Robert Rohde wrote:
Some years back I was importing a large number of
complex templates to a
wiki that didn't have tidy enabled. The results were nothing short of
horrendous in a substantial number of cases. Wiki authors will generally
stop worrying about their code as long as the results look right. For
good or ill, tidy does a remarkable job of localizing unclosed tags, and
often that is enough to effectively fix the appearance of broken HTML
syntax so it doesn't spill over into other sections. Without Tidy (or
its equivalent) there will be a lot of template garbage that needs to be
repaired.
As we get saner input mechanisms (CodeEditor, VisualEditor, ScoreEditor,
etc.), we'll likely see a reduction in direct HTML editing, which seems to
be what most often results in introducing layout-disrupting invalid input.
The garbage in -> garbage out approach might seem
appealing in principle,
but any transition to such a condition is going to dredge up a lot of
malformed HTML code created by wiki editors that we've been hiding for
many years. If one is going to replace Tidy with something substantially
different in execution, I would suggest that one needs a significant test
suite of complex pages in order to judge how bad the collateral damage is
likely to be, and ideally some set of tools to help editors fix it.
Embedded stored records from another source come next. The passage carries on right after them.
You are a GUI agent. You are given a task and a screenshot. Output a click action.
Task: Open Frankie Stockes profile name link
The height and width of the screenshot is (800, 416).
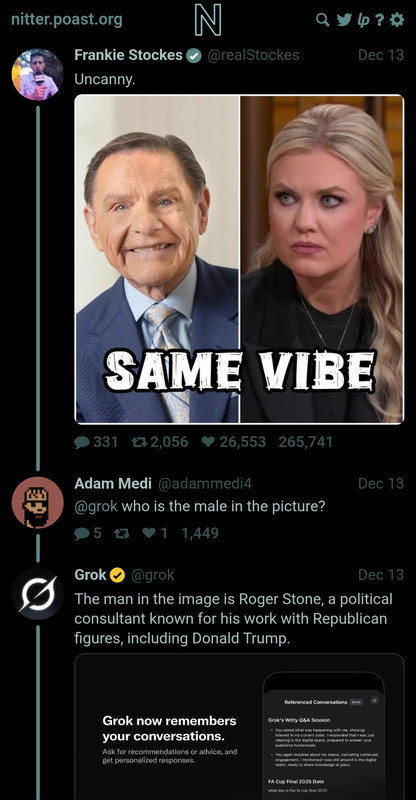coord(129,55)
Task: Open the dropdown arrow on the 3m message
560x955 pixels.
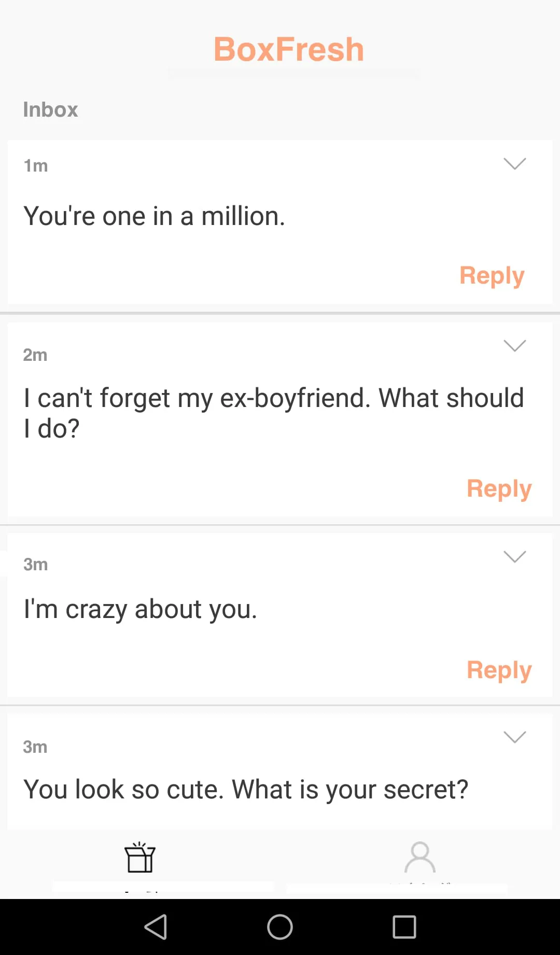Action: click(x=515, y=556)
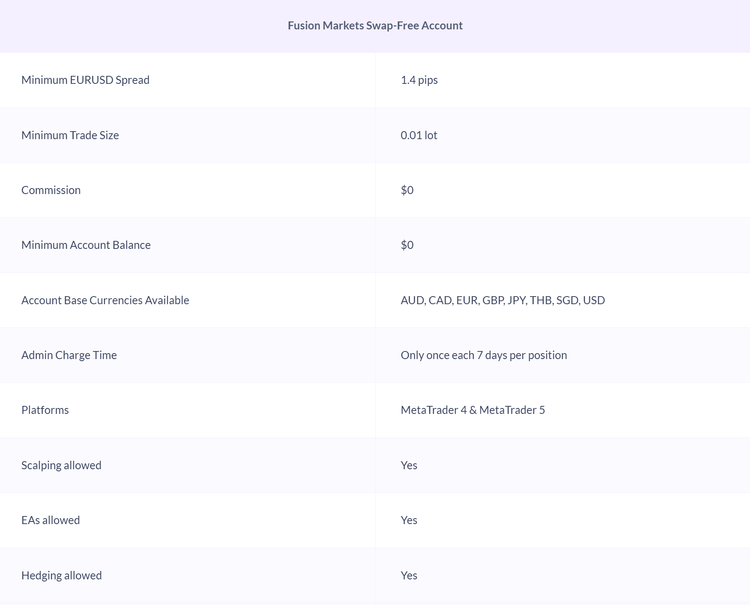Select the Platforms row label
750x605 pixels.
(45, 410)
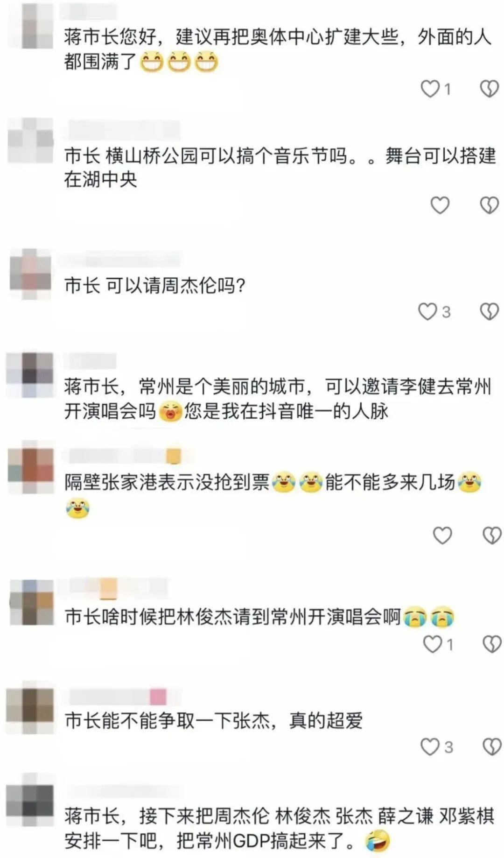
Task: Dislike the 张家港 ticket comment
Action: pos(491,535)
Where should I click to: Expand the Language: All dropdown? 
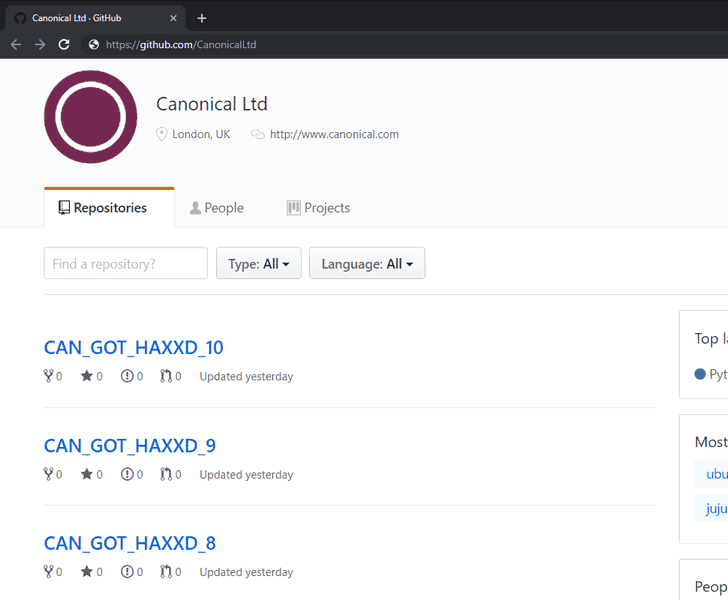pos(367,263)
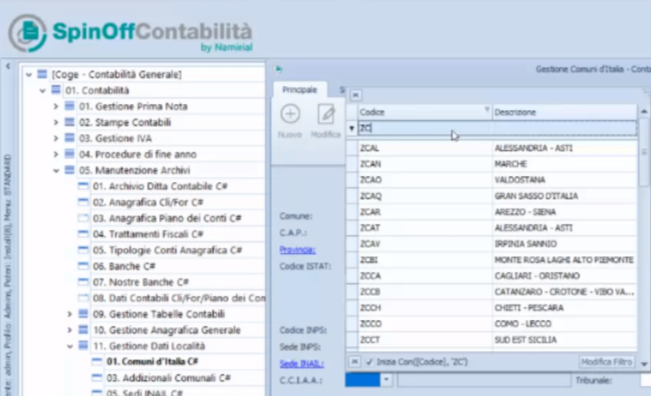The width and height of the screenshot is (651, 396).
Task: Toggle the Inizia Con([Codice], 'ZC') filter checkbox
Action: [369, 362]
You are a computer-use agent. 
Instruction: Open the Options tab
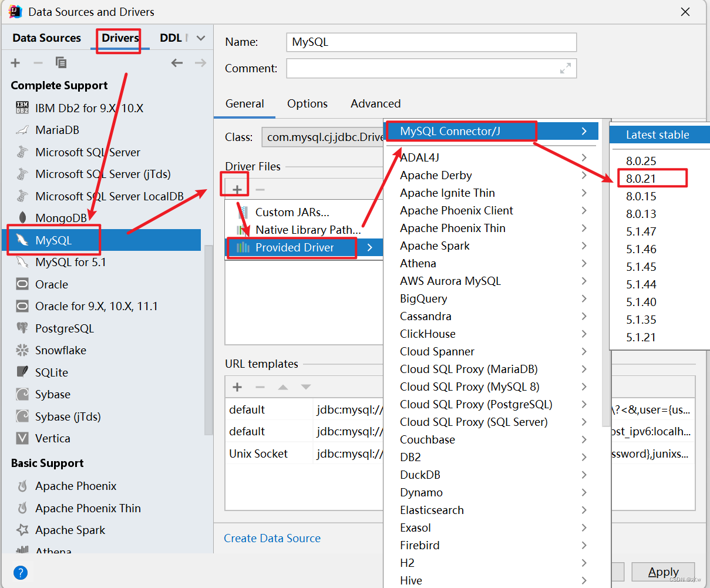pyautogui.click(x=307, y=104)
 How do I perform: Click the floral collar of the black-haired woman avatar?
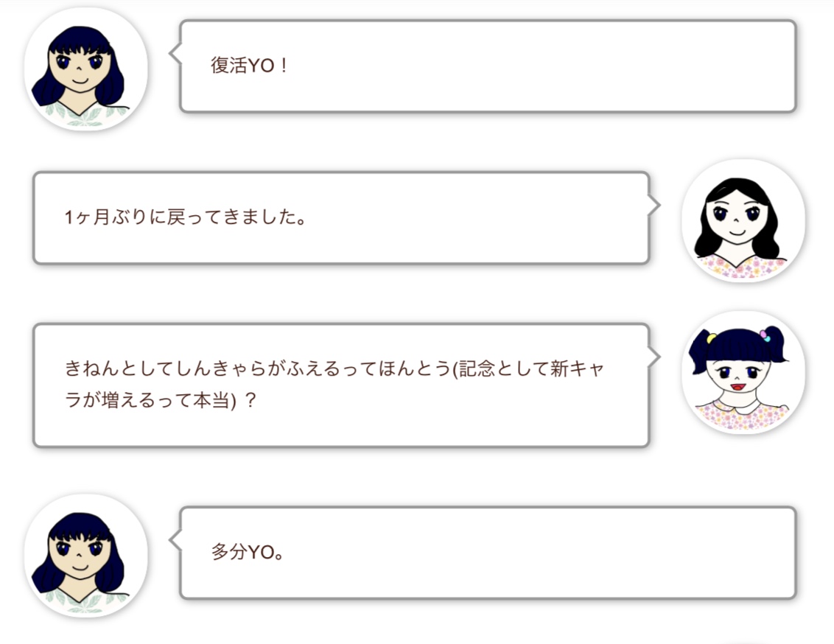click(742, 265)
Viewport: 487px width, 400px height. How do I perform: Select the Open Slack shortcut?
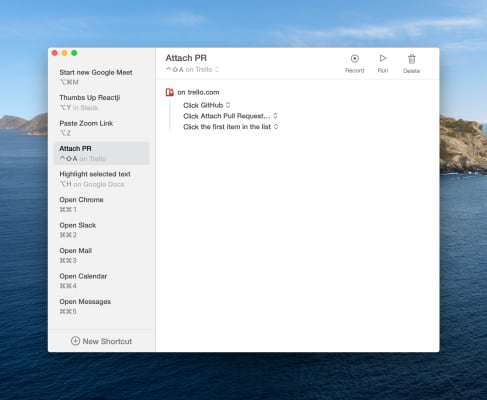(102, 230)
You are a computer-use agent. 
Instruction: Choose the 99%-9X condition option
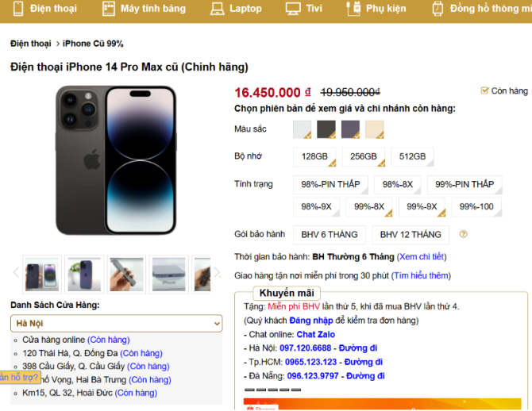coord(422,207)
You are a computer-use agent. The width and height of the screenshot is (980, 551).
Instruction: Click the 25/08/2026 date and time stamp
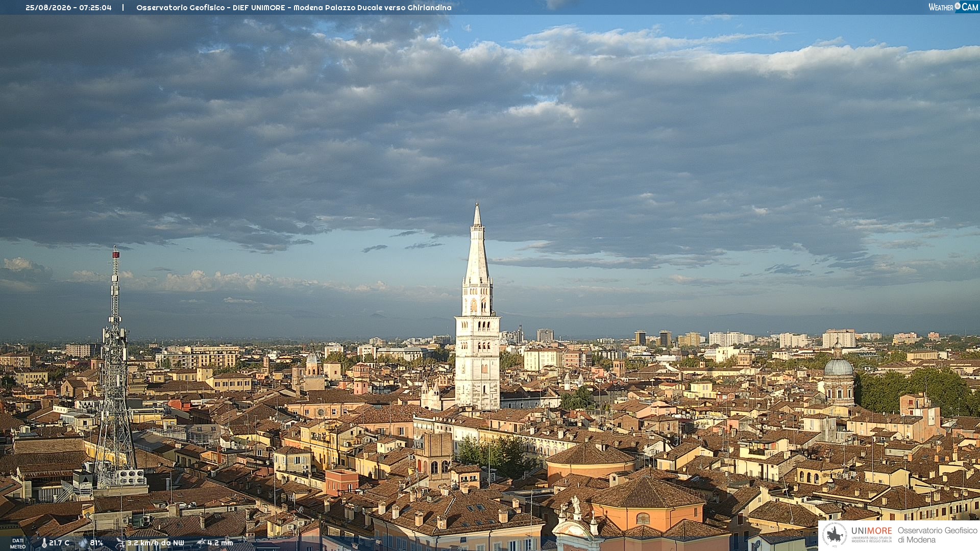coord(68,8)
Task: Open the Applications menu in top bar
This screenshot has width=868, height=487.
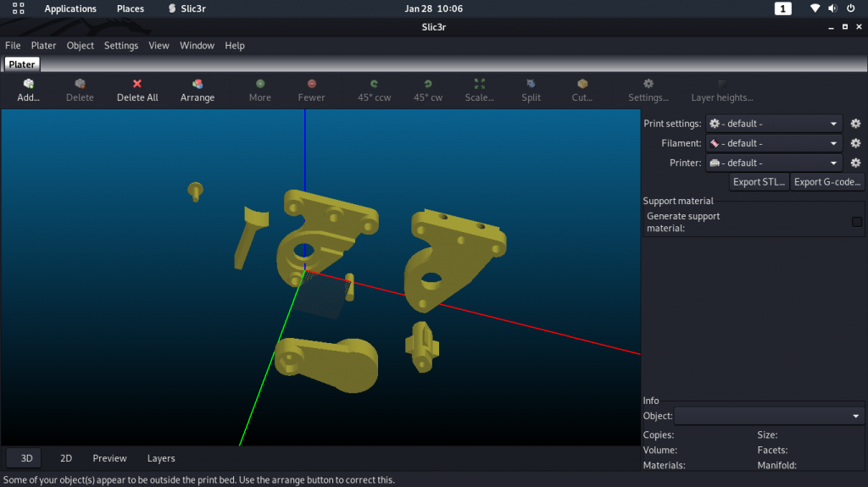Action: click(70, 9)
I think dredging up bad input in order to fix it is appropriate. A
transition period could include the ability to temporarily render a page
without Tidy enabled to see what issues present themselves. As I said
previously, browsers are fairly resilient to moderately bad input, but
even the really bad code should probably be properly addressed via the
wiki process instead of being glossed over with magical fixes and
replacements in the form of Tidy.
In addition to following the garbage principle, we would also be following
the idea of failing fast and loudly, if the layout gets borked by a missing
tag, for example.
(In continuing to think about this problem generally and how other
sites/platforms have solved or mitigated it, it's amusing to me that we
allow div, span, and inline styling and arbitrary attributes (both of
which require separate sanitization), and yet we continue to disallow
rendering of the anchor element.)
MZMcBride